E’ un mondo, quello che abilmente dipinge Nella Frezza, in cui ruoli e rapporti umani sembrano soggetti ad un perenne sovvertimento.

Nella Frezza
Le bugie, i segreti, sono come braci che continuano ad ardere inesorabili, per decenni, nelle anime dei personaggi.

L’autrice ce ne fa contemplare il baluginio fioco e percepire il tepore minaccioso conducendoci per mano, pagina dopo pagina, con una delicatezza estrema, muovendosi con la grazia sicura di un’acrobata tra la narrazione dalla prospettiva di un personaggio o nucleo familiare, a quella dell’altro.

Ogni giudizio è sospeso, poiché Nella Frezza non vuole ammonirci, tantomeno insegnarci qualcosa.
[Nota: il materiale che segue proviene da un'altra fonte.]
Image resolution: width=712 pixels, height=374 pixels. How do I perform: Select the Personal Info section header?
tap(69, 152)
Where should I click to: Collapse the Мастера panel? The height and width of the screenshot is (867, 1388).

Pare solo volerci mostrare, con l’indice saldo e la saggezza di chi ha vissuto abbastanza a lungo da conoscere quanto complesse, inattese e imprevedibili possano essere le vicende che caratterizzano l’esistenza, quanto una storia come quella narrata potrebbe essere la storia di ciascuno di noi.

Poiché non esistono vite scevre dal dolore, dalla tragedia, o che si svolgano sotto un firmamento mai oscurato dalle nubi di segreti, bugie o verità taciute.
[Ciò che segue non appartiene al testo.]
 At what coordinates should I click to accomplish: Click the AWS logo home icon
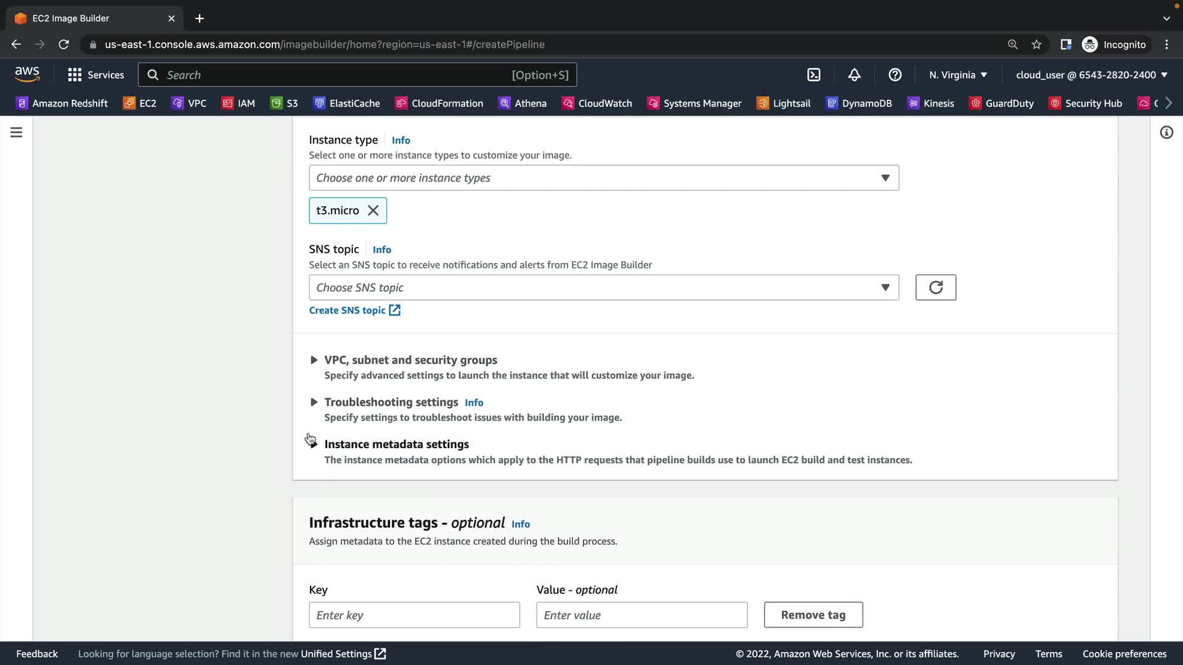27,74
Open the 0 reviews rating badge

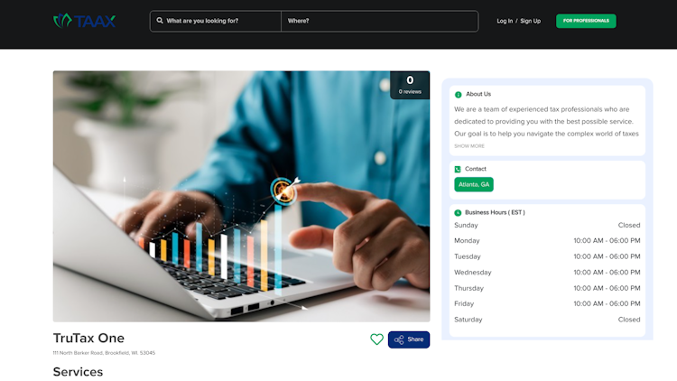(410, 85)
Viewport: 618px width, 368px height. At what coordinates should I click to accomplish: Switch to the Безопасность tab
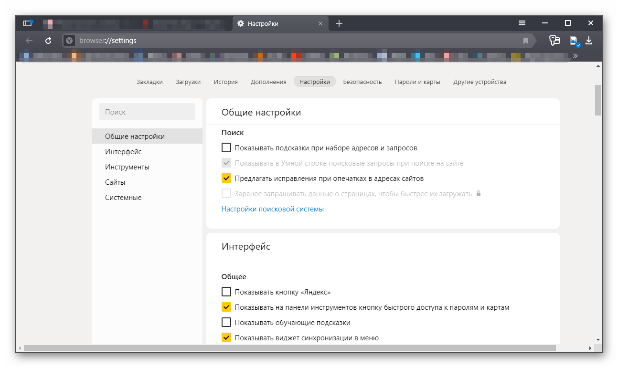362,82
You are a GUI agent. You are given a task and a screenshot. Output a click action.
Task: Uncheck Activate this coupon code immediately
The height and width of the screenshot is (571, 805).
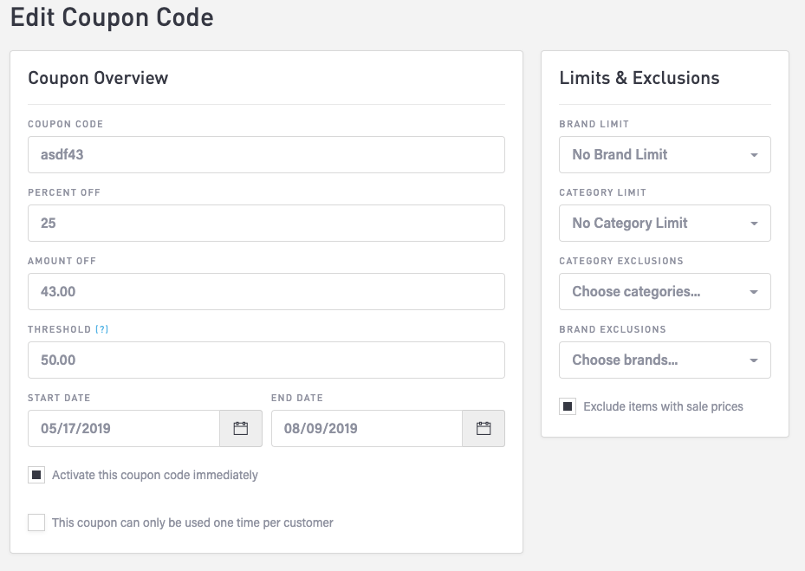tap(36, 475)
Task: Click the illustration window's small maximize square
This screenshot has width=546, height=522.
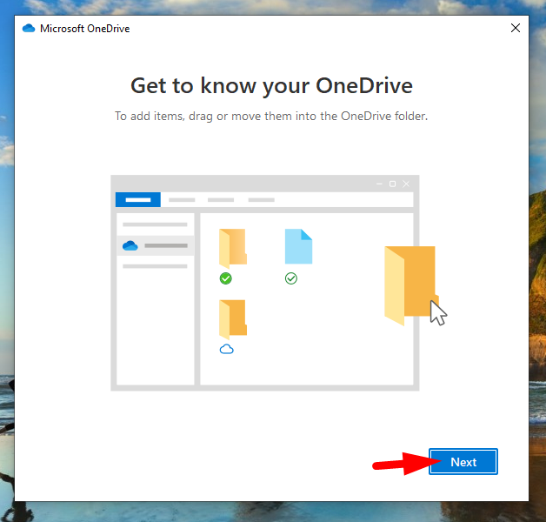Action: (x=392, y=184)
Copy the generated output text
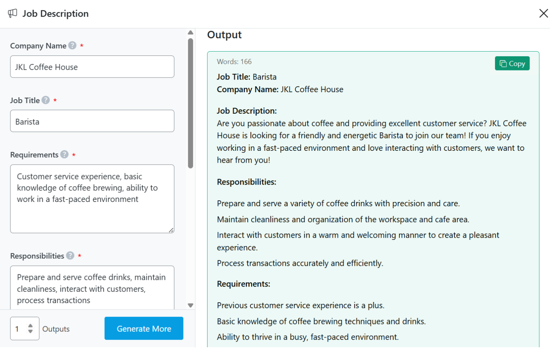The width and height of the screenshot is (550, 361). point(512,63)
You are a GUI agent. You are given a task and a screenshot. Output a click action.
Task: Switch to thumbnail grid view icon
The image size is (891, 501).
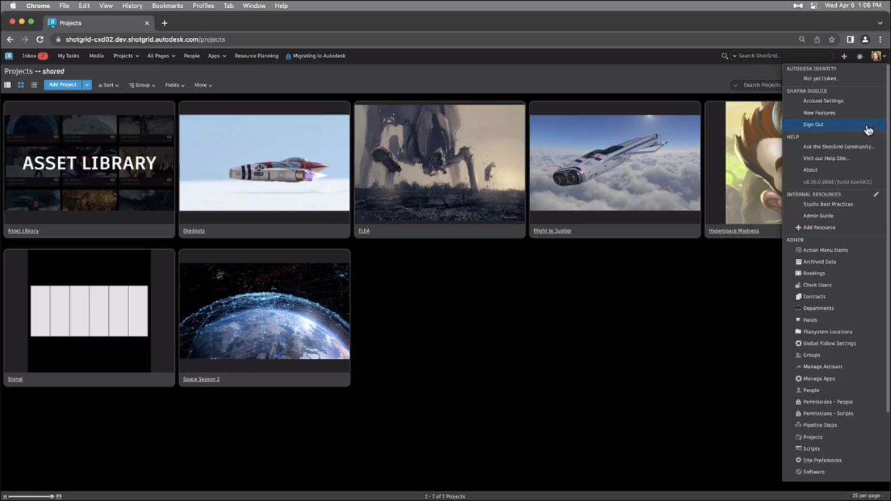pyautogui.click(x=21, y=85)
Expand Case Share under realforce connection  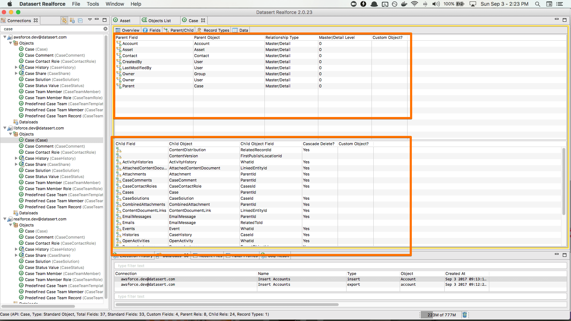click(16, 255)
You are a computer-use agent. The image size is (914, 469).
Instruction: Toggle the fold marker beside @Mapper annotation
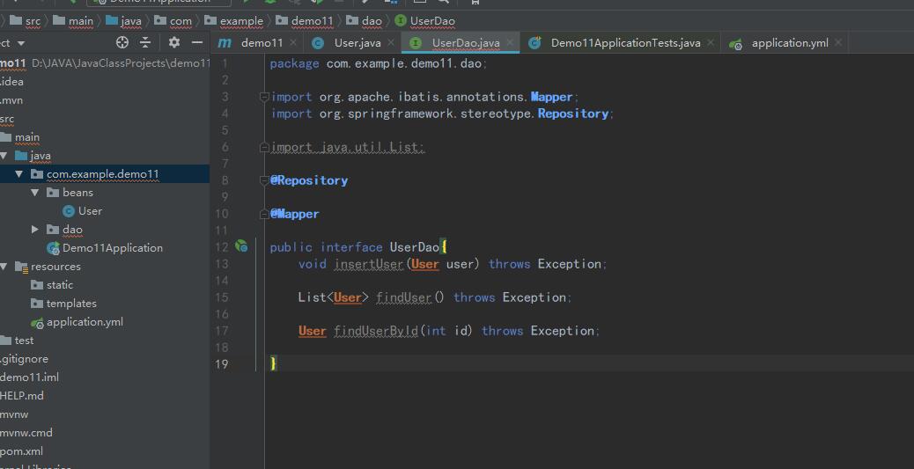(x=264, y=214)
E quando tali nubi si addensano, scatenando tempeste, non si può fare altro che imparare a danzare sotto la pioggia e affidarsi al tempo.

Quel tempo che, lo stesso Dumas, ne Il Conte di Montecristo, indicava come rimedio per ogni male, insieme al silenzio.

Quel tempo che Nella Frezza definisce un farmaco bizzarro.

Eppure è proprio il suo lento e inesorabile trascorrere a sciogliere nodi e offrire nuove prospettive.

Perché gli anni sono lenti le cui diottrie crescono in maniera direttamente proporzionale al loro trascorrere.

Ed è solo all’aumentare di questa “potenza ottica”, così come della distanza temporale che intercorre fra un evento drammatico e il momento in cui lo ricordiamo o riconsideriamo, che possiamo coglierne aspetti o dettagli che prima risultavano sfocati, perché troppo vicini.

Osservare dalla giusta distanza offre soluzioni inattese e insperate.

O forse dissipa semplicemente la nebbia che, come un bozzolo impalpabile, avvolge l’esistenza di ciascuno di noi.

Quella nebbia che solo la consapevolezza che nasce dal dolore può permetterci, alla fine, di squarciare con successo.